The task calls for an exact copy of the records, without any images.

◆ ◆ ◆

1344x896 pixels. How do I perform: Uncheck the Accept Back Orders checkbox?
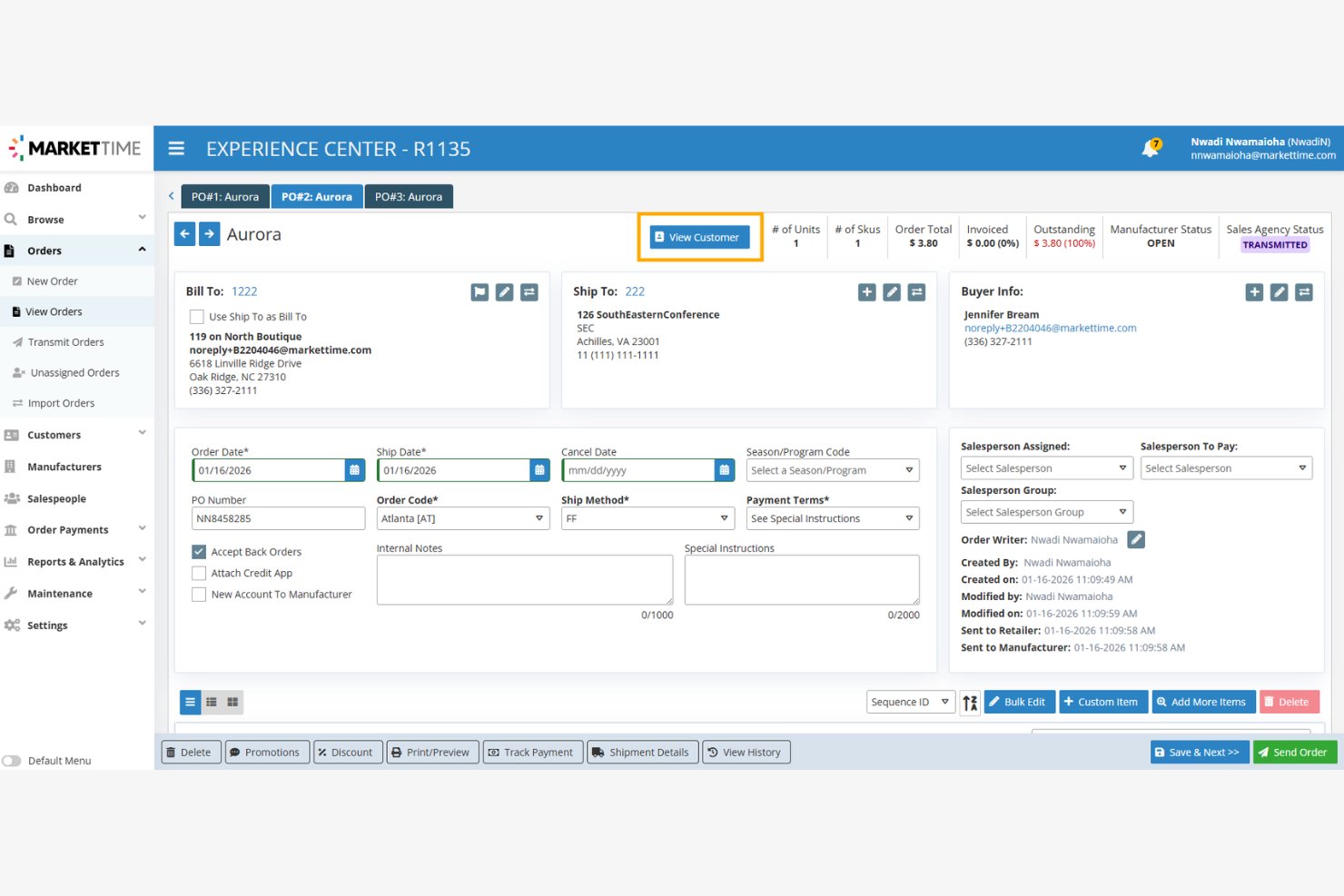(x=198, y=551)
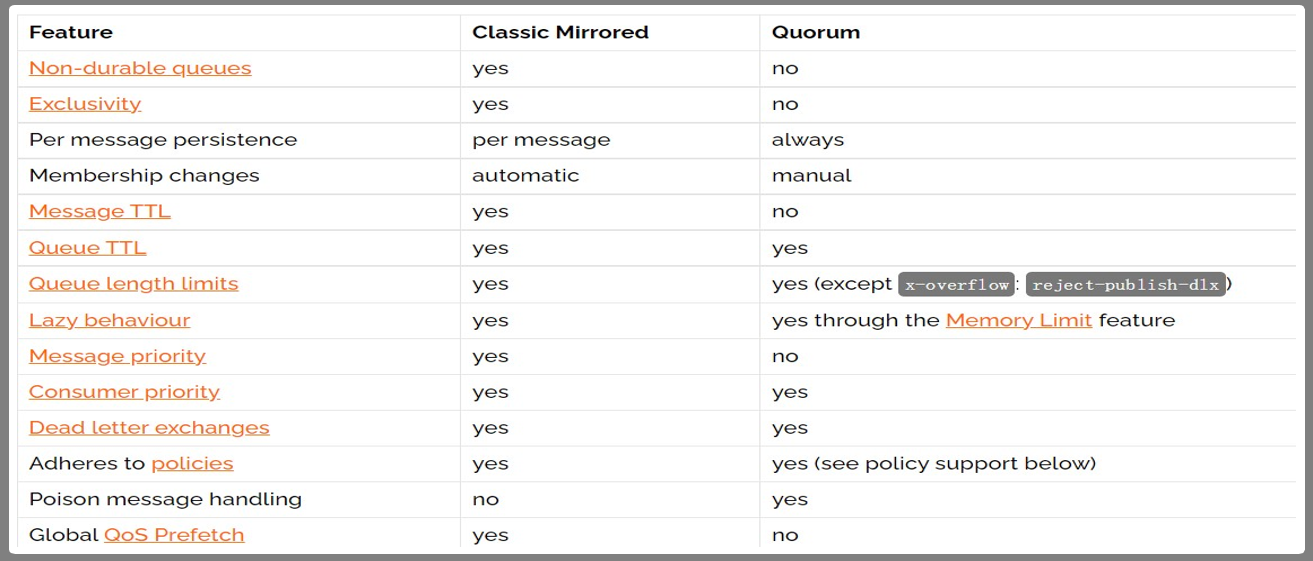Click the Quorum column header
This screenshot has height=561, width=1313.
tap(816, 32)
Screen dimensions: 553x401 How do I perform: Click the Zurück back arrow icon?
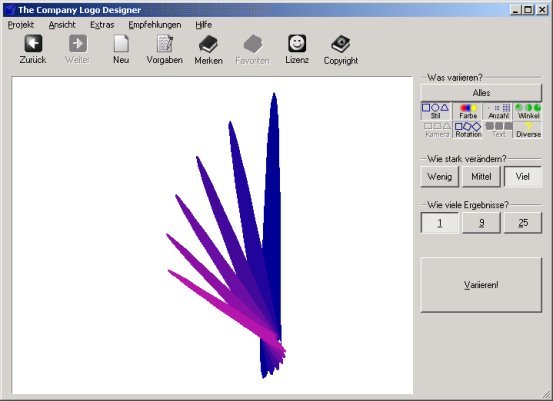[33, 44]
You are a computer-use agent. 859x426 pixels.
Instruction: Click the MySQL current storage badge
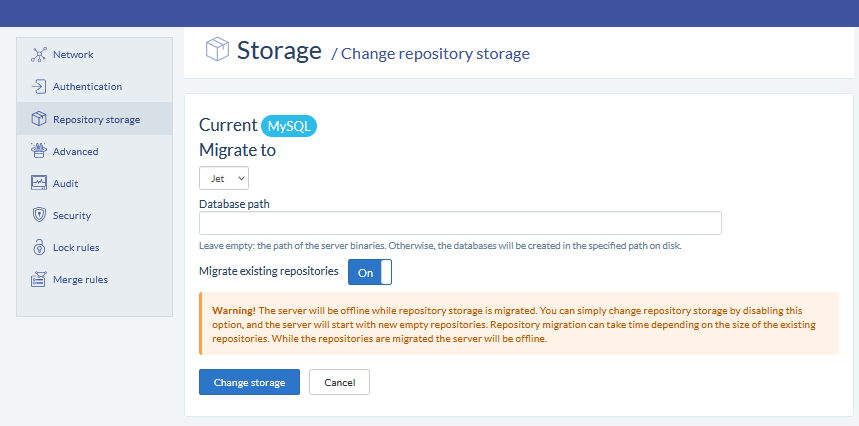[289, 126]
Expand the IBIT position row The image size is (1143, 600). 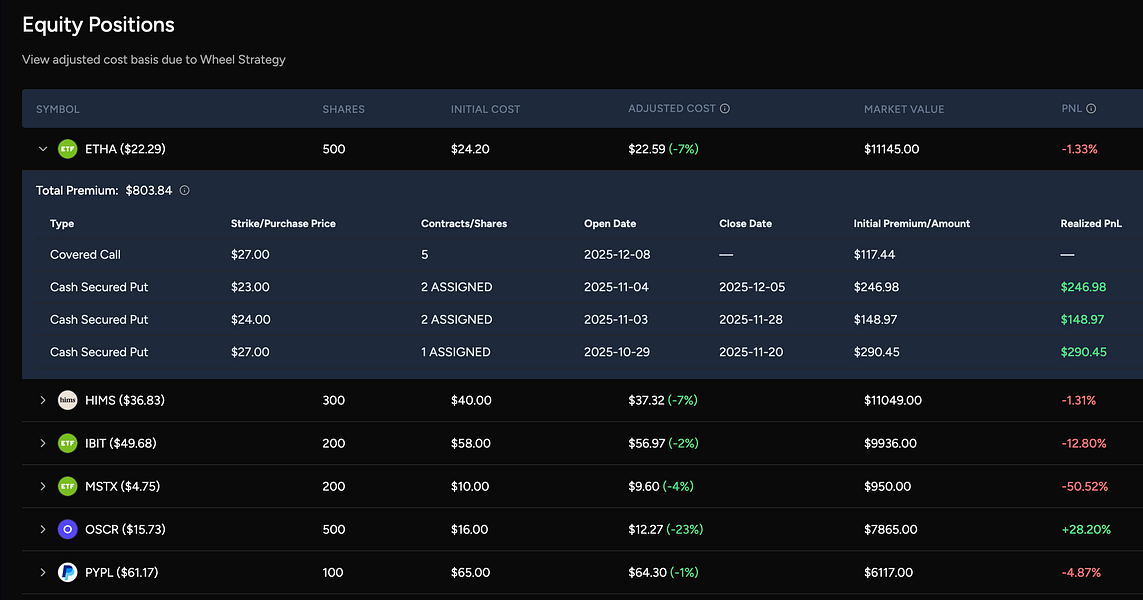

◆ ◆ ◆

> _Solution to this exercise_:
1344x896 pixels. How do I perform: Uncheck the Accept Back Orders checkbox?
(x=198, y=551)
Click the Quorum column header
This screenshot has height=561, width=1313.
tap(816, 32)
Screen dimensions: 553x401 How do I perform: Click the Zurück back arrow icon?
[33, 44]
You are a computer-use agent. 859x426 pixels.
Instruction: Click the MySQL current storage badge
[289, 126]
Expand the IBIT position row The image size is (1143, 600). 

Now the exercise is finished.